Yes, He loves those more whom He wills more good.
St. Thomas Aquinas, Summa Theologica I q. 20 a. 3 "Whether God loves all things equally?" co.:
Since to love a thing is to will it good, in a twofold way anything may be loved more, or less:
- In one way on the part of the act of the will itself, which is more or less intense. In this way God does not love some things more than others, because He loves all things by an act of the will that is one, simple, and always the same.
- In another way on the part of the good itself that a person wills for the beloved. In this way we are said to love that one more than another, for whom we will a greater good, though our will is not more intense. In this way we must needs say that God loves some things more than others. For since God's love is the cause of goodness in things, as has been said (a. 2), no one thing would be better than another, if God did not will greater good for one than for another.
Upvote:1
Whether or not the Pope is right in saying the God prefers the poor. God definitely hears the cry of the poor.

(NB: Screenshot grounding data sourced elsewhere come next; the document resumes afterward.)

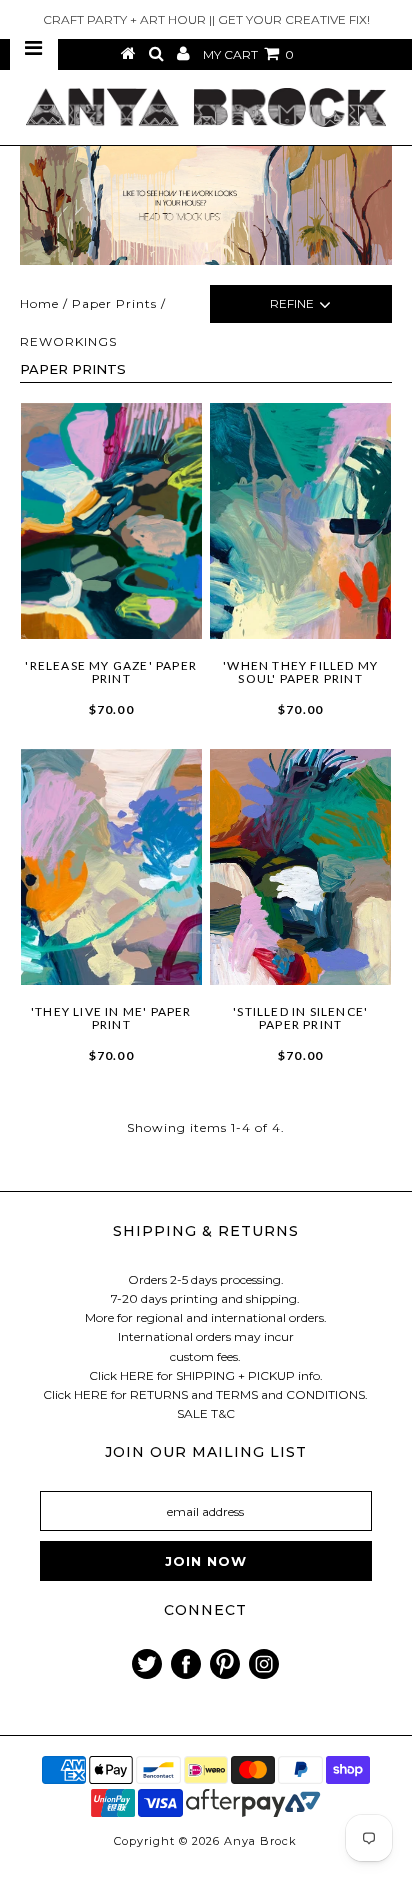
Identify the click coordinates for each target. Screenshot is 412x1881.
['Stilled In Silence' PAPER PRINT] (301, 867)
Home (39, 303)
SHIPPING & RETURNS (206, 1231)
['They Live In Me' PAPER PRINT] (112, 867)
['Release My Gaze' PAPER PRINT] (112, 521)
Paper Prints (114, 303)
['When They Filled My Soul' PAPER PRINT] (301, 521)
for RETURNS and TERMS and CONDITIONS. (239, 1394)
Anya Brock (260, 1841)
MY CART (248, 54)
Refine (292, 303)
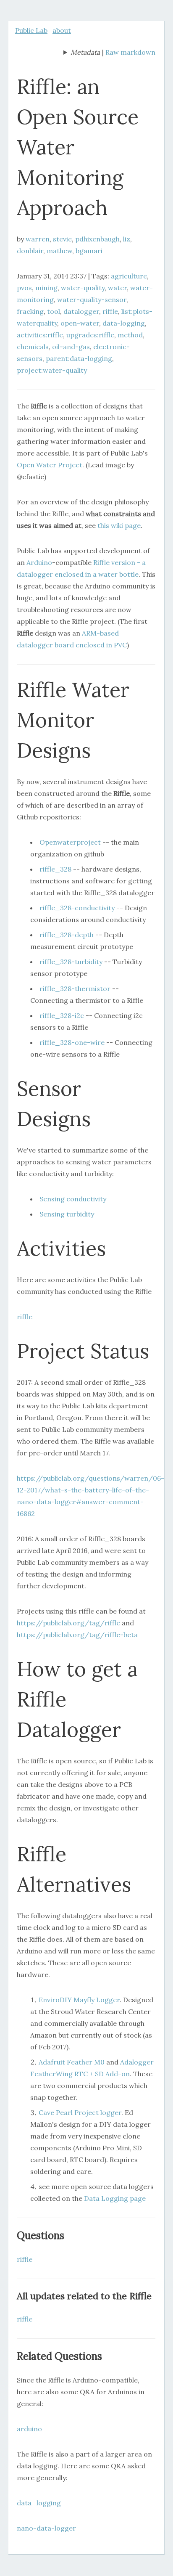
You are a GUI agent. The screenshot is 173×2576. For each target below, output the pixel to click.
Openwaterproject (70, 842)
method (130, 335)
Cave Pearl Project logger (80, 2112)
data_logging (39, 2503)
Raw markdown (130, 52)
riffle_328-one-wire (72, 1042)
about (61, 30)
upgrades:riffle (90, 335)
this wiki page (119, 525)
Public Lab (31, 30)
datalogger (81, 311)
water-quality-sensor (91, 299)
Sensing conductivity (72, 1199)
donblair (30, 250)
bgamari (89, 250)
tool (53, 311)
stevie (62, 239)
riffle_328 (55, 869)
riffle (110, 311)
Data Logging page (115, 2198)
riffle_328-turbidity (70, 961)
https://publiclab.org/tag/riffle (68, 1623)
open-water (79, 323)
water (117, 288)
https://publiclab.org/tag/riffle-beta (77, 1634)
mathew (59, 250)
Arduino (39, 562)
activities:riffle (40, 335)
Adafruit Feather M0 (72, 2062)
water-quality (83, 288)
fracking (30, 311)
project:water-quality (52, 370)
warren (38, 239)
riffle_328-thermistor (74, 988)
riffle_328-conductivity (77, 908)
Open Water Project (49, 465)
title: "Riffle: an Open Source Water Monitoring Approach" (81, 53)
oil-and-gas (71, 346)
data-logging (123, 323)
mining (46, 288)
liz (126, 239)
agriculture (129, 276)
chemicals (33, 346)
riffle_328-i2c (61, 1015)
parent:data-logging (79, 358)
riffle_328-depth (66, 934)
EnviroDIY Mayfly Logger (79, 2000)
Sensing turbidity (66, 1214)
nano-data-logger (46, 2528)
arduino (29, 2429)
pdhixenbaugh (97, 239)
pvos (24, 288)
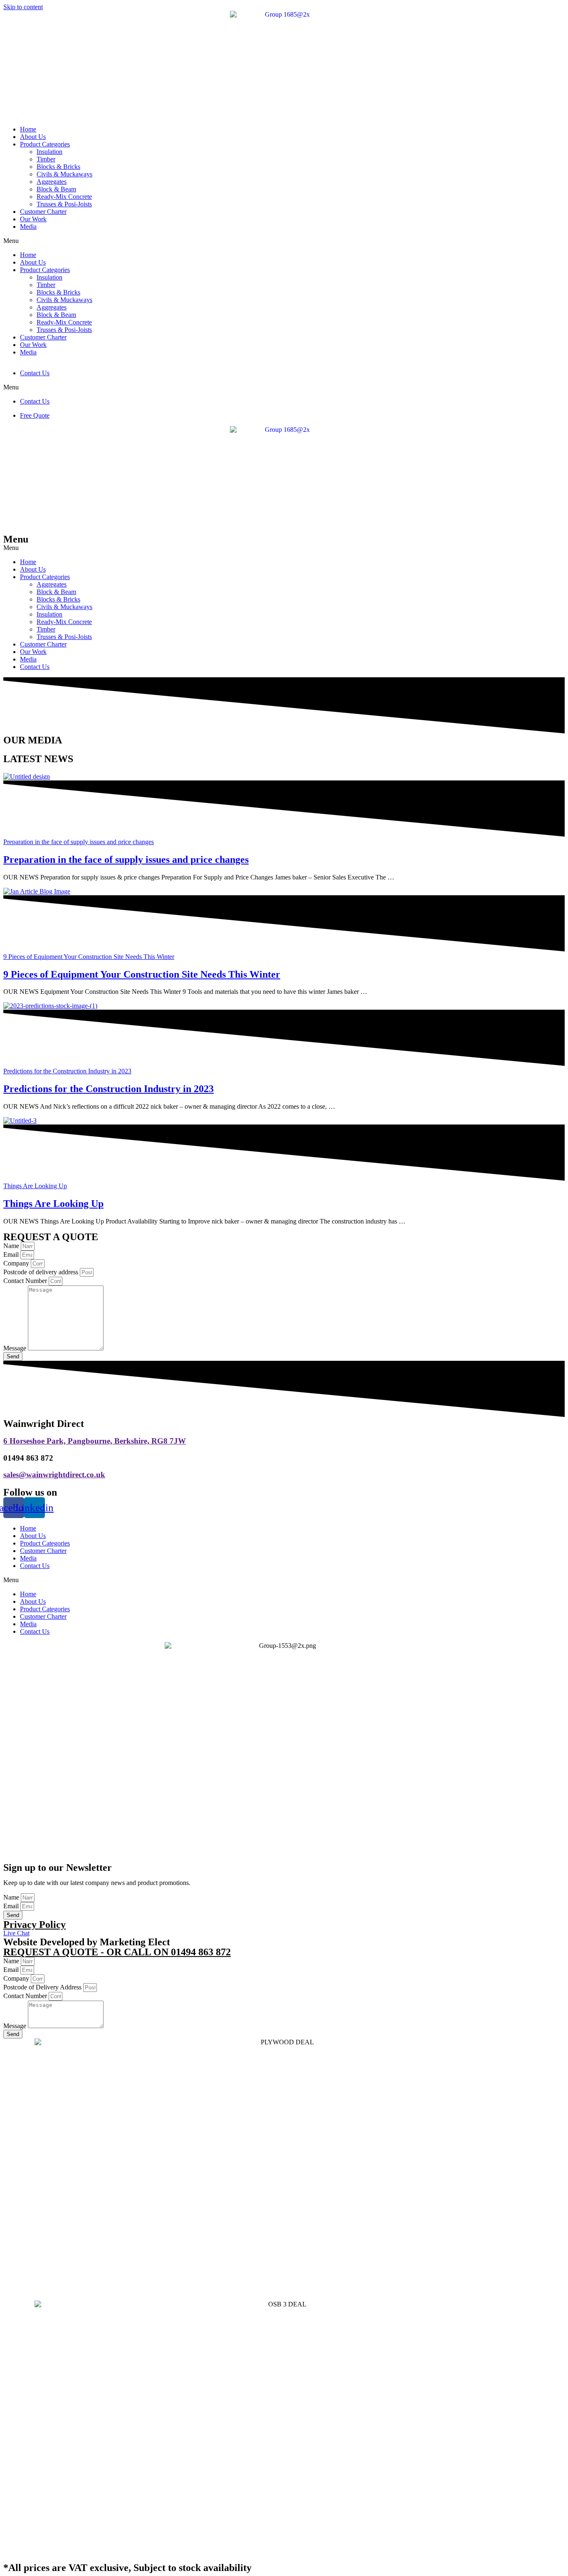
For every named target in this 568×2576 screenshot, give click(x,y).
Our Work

This poor man called, and the Lord heard him; he saved him out of all his troubles.
Psalm 34:6
And the Church, since the times of Leo XIII at least, in Rerum Novarum, always advocated on behalf of the poor against big business and big government is consistent. But elevating a poor individual over a rich individual is not something that she is apt to do.

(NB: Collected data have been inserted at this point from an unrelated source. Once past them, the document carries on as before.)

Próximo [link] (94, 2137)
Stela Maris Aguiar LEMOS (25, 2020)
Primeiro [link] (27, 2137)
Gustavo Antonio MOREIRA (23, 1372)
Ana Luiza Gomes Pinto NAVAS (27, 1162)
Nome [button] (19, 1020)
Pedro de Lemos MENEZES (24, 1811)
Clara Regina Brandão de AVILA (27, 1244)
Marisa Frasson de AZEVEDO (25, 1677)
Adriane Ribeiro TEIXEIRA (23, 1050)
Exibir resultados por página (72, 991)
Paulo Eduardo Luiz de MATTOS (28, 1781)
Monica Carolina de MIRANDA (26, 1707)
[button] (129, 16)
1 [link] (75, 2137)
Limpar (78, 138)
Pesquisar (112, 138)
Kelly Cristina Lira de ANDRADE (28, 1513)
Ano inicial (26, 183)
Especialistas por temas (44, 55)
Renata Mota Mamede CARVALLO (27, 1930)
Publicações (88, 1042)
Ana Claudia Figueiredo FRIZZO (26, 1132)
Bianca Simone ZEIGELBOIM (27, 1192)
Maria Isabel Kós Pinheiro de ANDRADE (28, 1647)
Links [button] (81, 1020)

However, in the Gospels, God shows the spiritual benefits of being poor:
and G.K. Chesterton summarizes this by writing, in Orthodoxy, that if nothing else, the Gospel message shows that being rich puts your soul in a precarious position.

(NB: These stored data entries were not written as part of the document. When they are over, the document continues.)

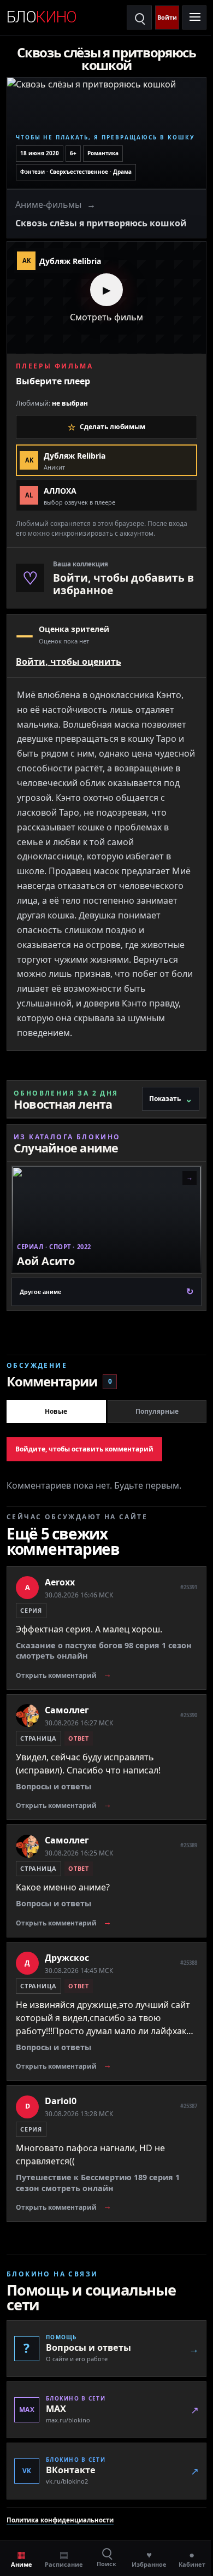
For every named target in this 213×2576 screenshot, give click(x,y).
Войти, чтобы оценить (68, 652)
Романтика (103, 149)
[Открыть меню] (186, 17)
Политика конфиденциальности (60, 2506)
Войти (167, 17)
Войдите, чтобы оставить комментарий (84, 1434)
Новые (54, 1397)
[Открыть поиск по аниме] (139, 17)
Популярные (151, 1397)
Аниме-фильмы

Lastly, since St. John Paul II's Social Doctrine (which is a product of the Second Vatican Council), the term "Preferential Option for the Poor" is pretty common in church parlance, the Church, if not God, has a primary duty to serve the poor. So perhaps those who are served more seem loved more, but the real gist of it is, those who are the most dependent on the love of God (like the prodigal son) can rightly be called God's beloved, those who are lest dependent (like the prodigal son's brother) who look at their brothers with bitterness, pomposity, hostility or grandiosity not so much.
Upvote:2
This is one of those dichotomies where Christians need to hold both sides of a truth in tension.
On the one hand you can find scriptures that tell you that God loves everyone without bias or favour. I have no doubt that other answers will be posted saying exactly that. The people doing it will probably identify as Evangelical and North American. They will quote appropriate scriptures and end their post there. And they will in a sense be right.
On the other hand, anyone reading the scriptures as a whole, especially the gospels, cannot help but notice that God demonstrates at least a "special concern" for the disadvantaged. The Beatitudes show it. In the Parable of the Sheep and the Goats judgement is pronounced on the people specifically because of how they treat the least of society. You gain favour for clothing the naked, not for giving nice clothes to those who already have them. You visit the sick, not the well. Widows and orphans get special treatment.
Being God's "favourites" does not necessarily mean that God loves others less. But God has more concern for how the disadvantaged are treated, and "favourite" is not an unreasonable thing to say to reflect that. It's possible that Pope Francis is guilty of a little hyperbole here - after all, if Jesus did it so can he.